Work instructions >> Your task is to return all of the entries below exactly, leaving out each picture.

Source material >>

· · ·

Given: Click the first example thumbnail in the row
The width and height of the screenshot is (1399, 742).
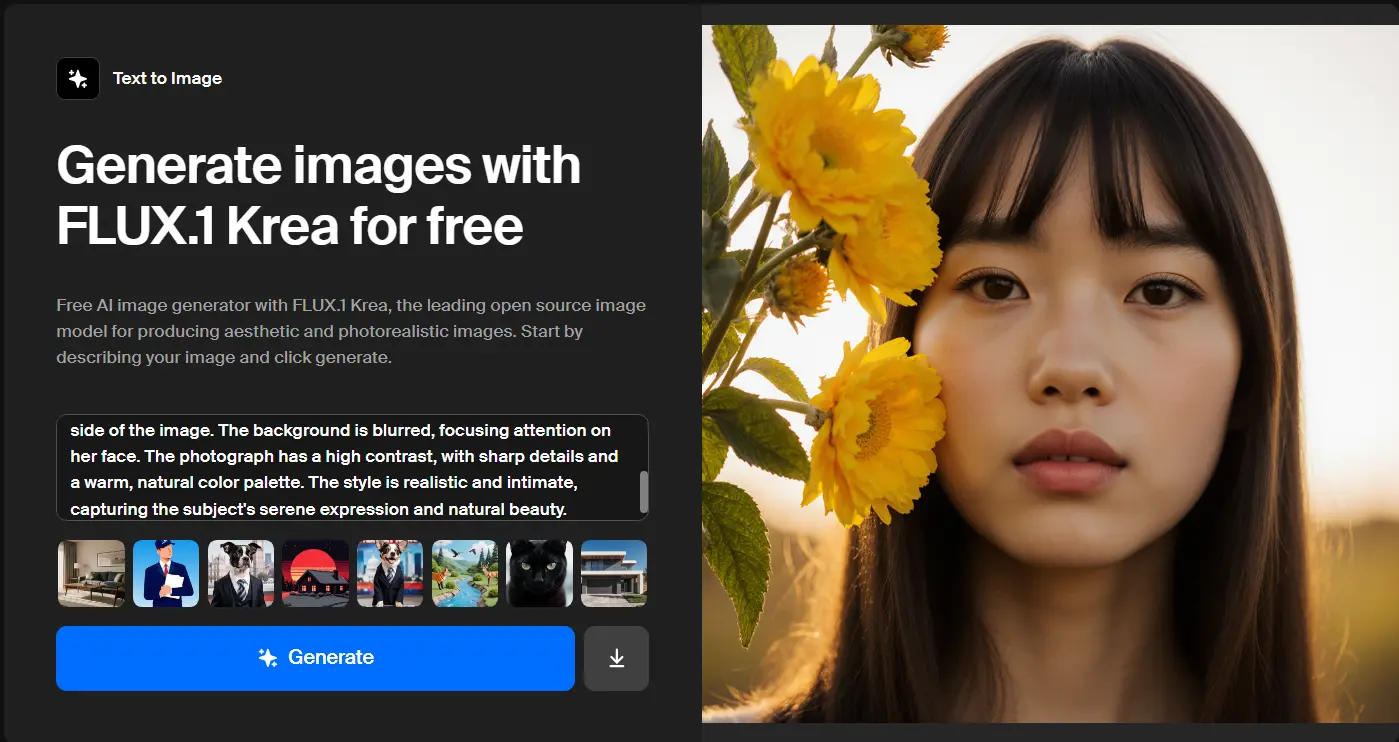Looking at the screenshot, I should [91, 573].
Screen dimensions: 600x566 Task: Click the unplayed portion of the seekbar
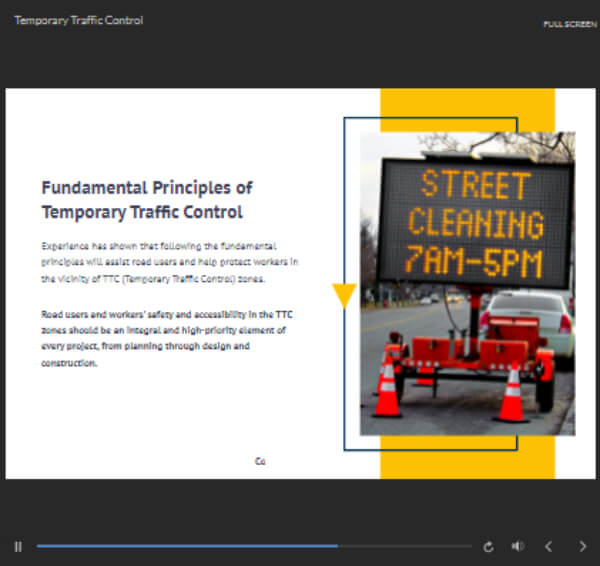(404, 546)
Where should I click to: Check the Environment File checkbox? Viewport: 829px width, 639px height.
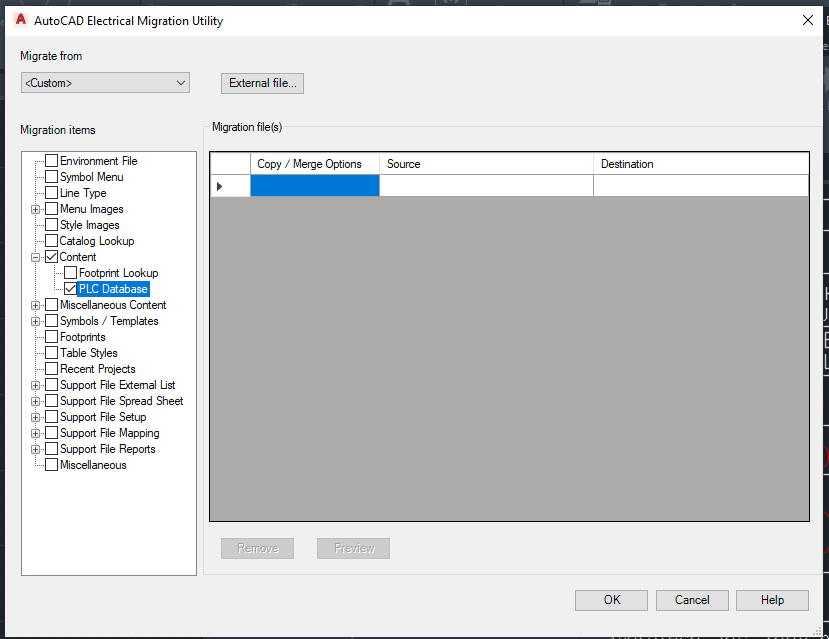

· · ·

Output >>
Given: Click the first example thumbnail in the row
The width and height of the screenshot is (1399, 742).
Looking at the screenshot, I should [91, 573].
Screen dimensions: 600x566 Task: Click the unplayed portion of the seekbar
(404, 546)
Where should I click to: Check the Environment File checkbox? Viewport: 829px width, 639px height.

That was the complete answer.